Setia pada pasangan hidup = setia kepada Tuhan
Kebanggaan seorang pengikut Kristus pertama-tama bukanlah kalau Allah memenuhi apa yang dimintanya. Para pengikut Kristus mengakui bahwa Kristus telah mengasihi mereka dengan kasih yang paling besar. “Tidak ada kasih yang lebih besar daripada kasih seorang yang memberikan nyawanya untuk sahabat-sahabatnya” (Yoh. 15:13).
Setiap pengikut Kristus mengakui, “Yesus telah mati untuk saya; Ia rela mempersembahkan diri-Nya sebagai kurban untuk menghapus dosa-dosa saya supaya saya layak tinggal bersama Dia dalam kemuliaan abadi di surga.” Yesus telah berlaku sebagai pribadi yang menyerahkan nyawa demi sahabat yang dikasihi-Nya. Karena itu, kebanggaan sejati seorang pengikut Kristus adalah ketika ia dapat menanggapi kasih itu dengan mengasihi Dia dan sesama.
Seperti dalam pengalaman Hosea dan sebagaimana yang diyakini di dalam Gereja, Allah mempertemukan seseorang dengan pasangan hidupnya dengan tugas untuk mengasihinya. Ketika orang ingin mengasihi Allah, ia harus mengasihi sesama karena “barangsiapa tidak mengasihi saudaranya yang dilihatnya, tidak mungkin mengasihi Allah yang tidak dilihatnya” (1Yoh. 4:20).
Pasangan hidup lebih dari saudara, sehingga ketika orang ingin mengasihi Allah, ia dipanggil untuk mengasihi pasangan hidup yang dipersatukan oleh Allah dengannya. Kasih yang terungkap dalam kesetiaan pada pasangan hidup menjadi bukti bahwa ia mengasihi Allah.
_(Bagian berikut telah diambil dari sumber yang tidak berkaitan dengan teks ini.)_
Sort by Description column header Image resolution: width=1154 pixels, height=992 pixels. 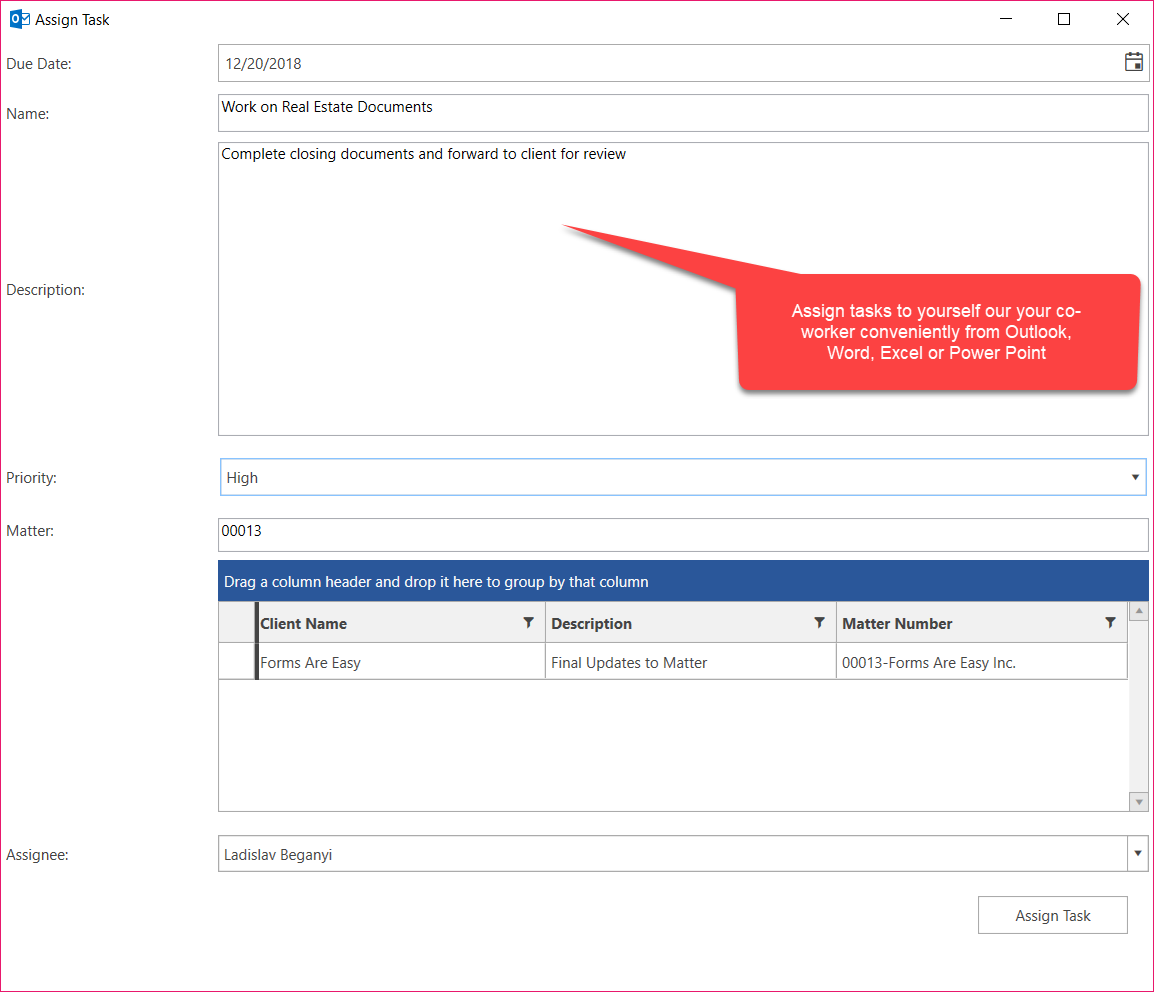670,623
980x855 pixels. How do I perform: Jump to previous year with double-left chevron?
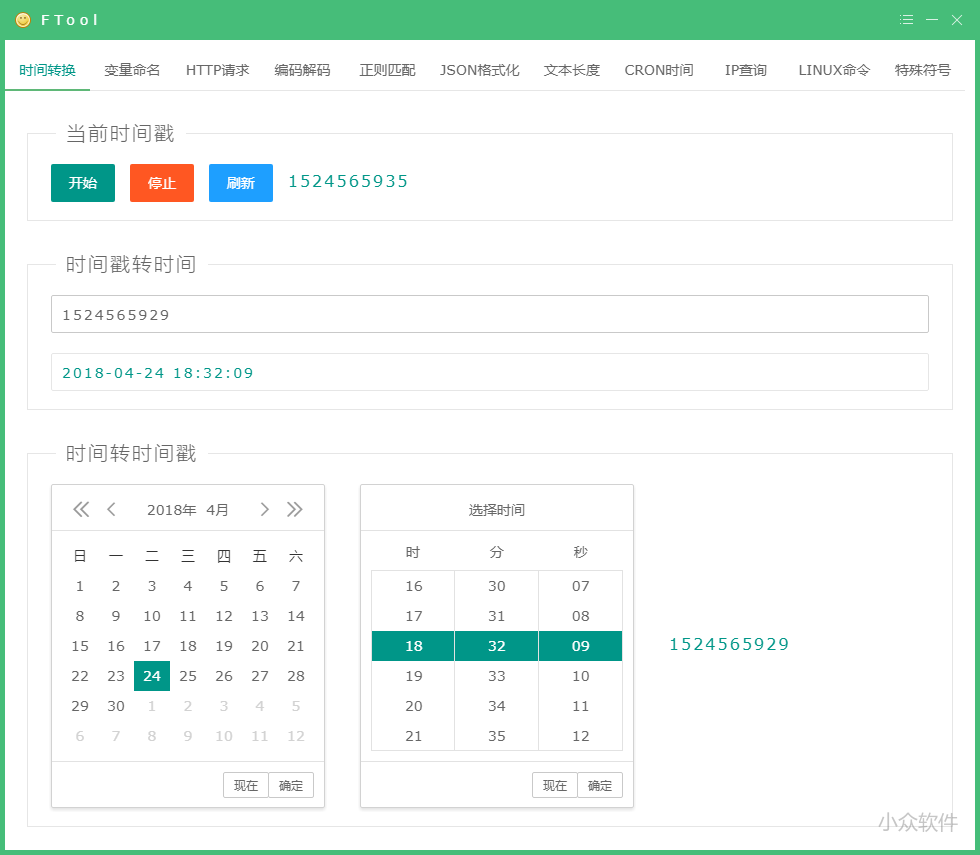[x=81, y=509]
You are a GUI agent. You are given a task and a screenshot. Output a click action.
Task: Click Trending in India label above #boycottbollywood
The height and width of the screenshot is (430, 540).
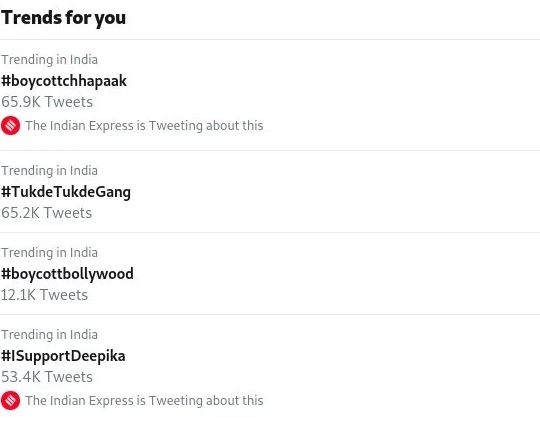(x=50, y=253)
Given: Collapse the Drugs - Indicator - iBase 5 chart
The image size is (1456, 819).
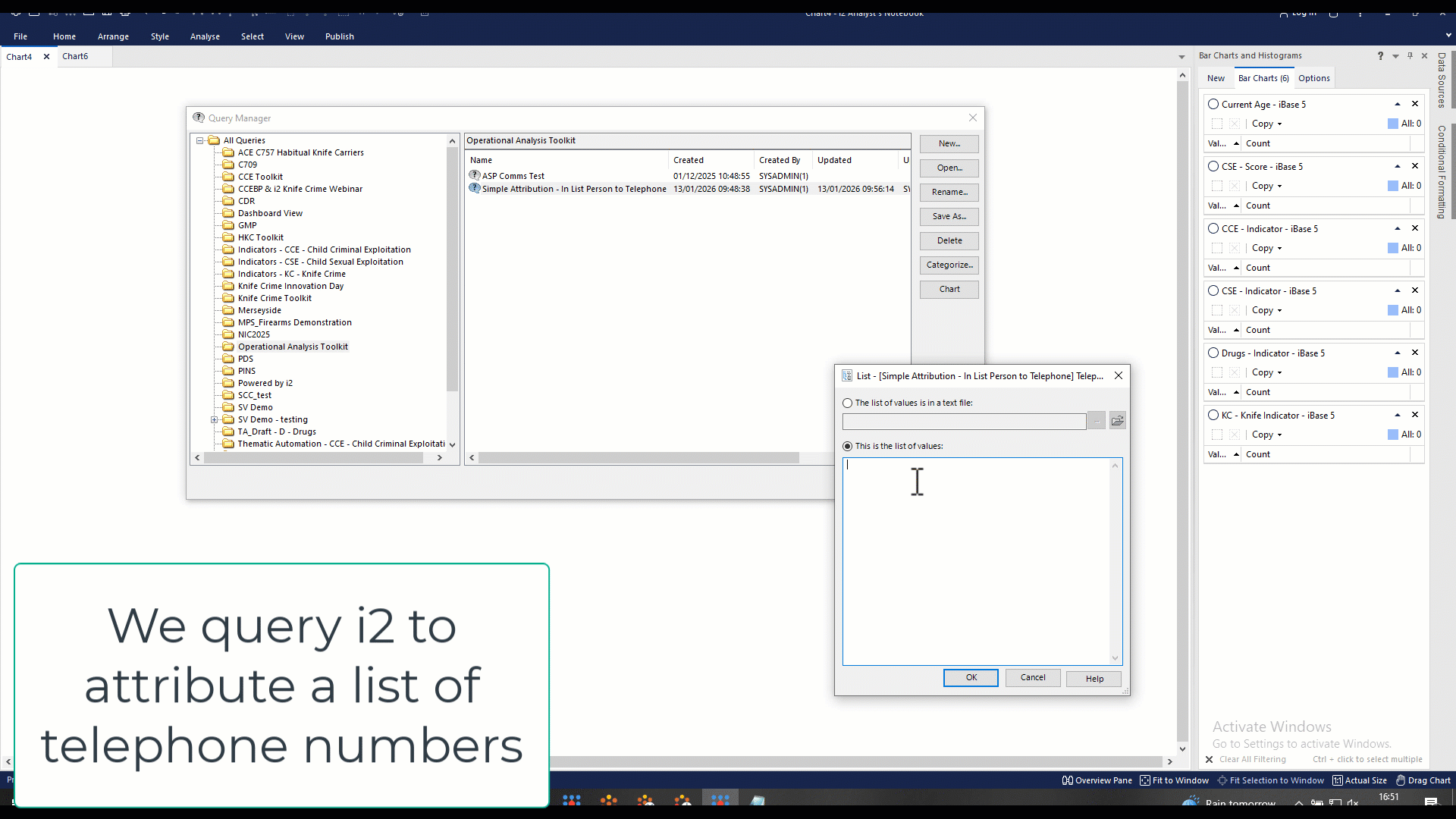Looking at the screenshot, I should tap(1397, 353).
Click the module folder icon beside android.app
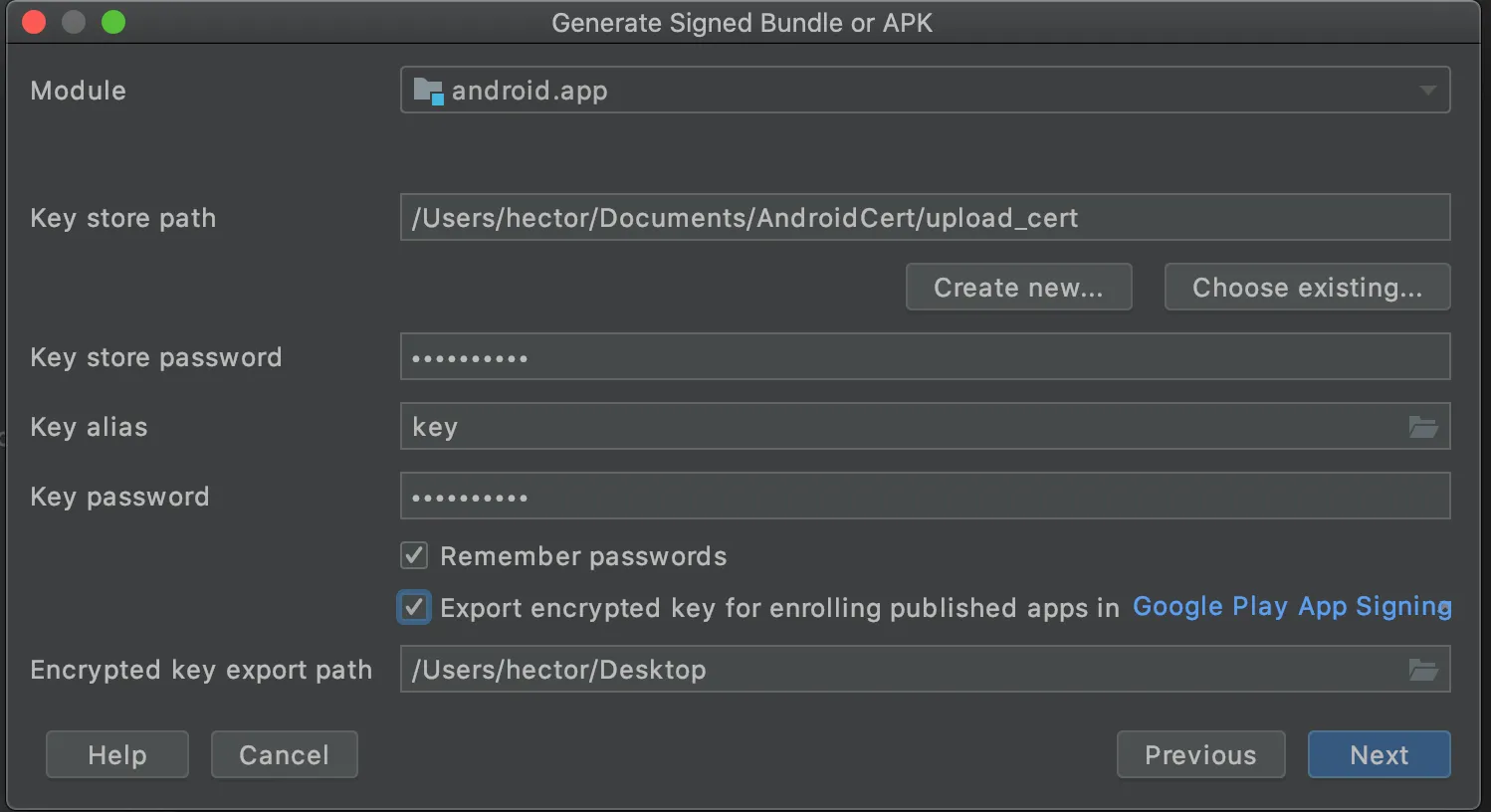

Karena itu, setiap pengikut Kristus belajar dan berusaha sungguh-sungguh untuk setia, membiarkan diri dilatih oleh Tuhan untuk setia, dan bangga karena melaksanakannya. Lebih dari itu, dalam sakramen perkawinan, pasangan suami-istri berjanji di hadapan Tuhan untuk setia dalam untung dan malang. Ini berarti bahwa kesetiaan/ketidaksetiaan pada pasangan hidup sama dengan kesetiaan/ketidaksetiaan kepada Tuhan.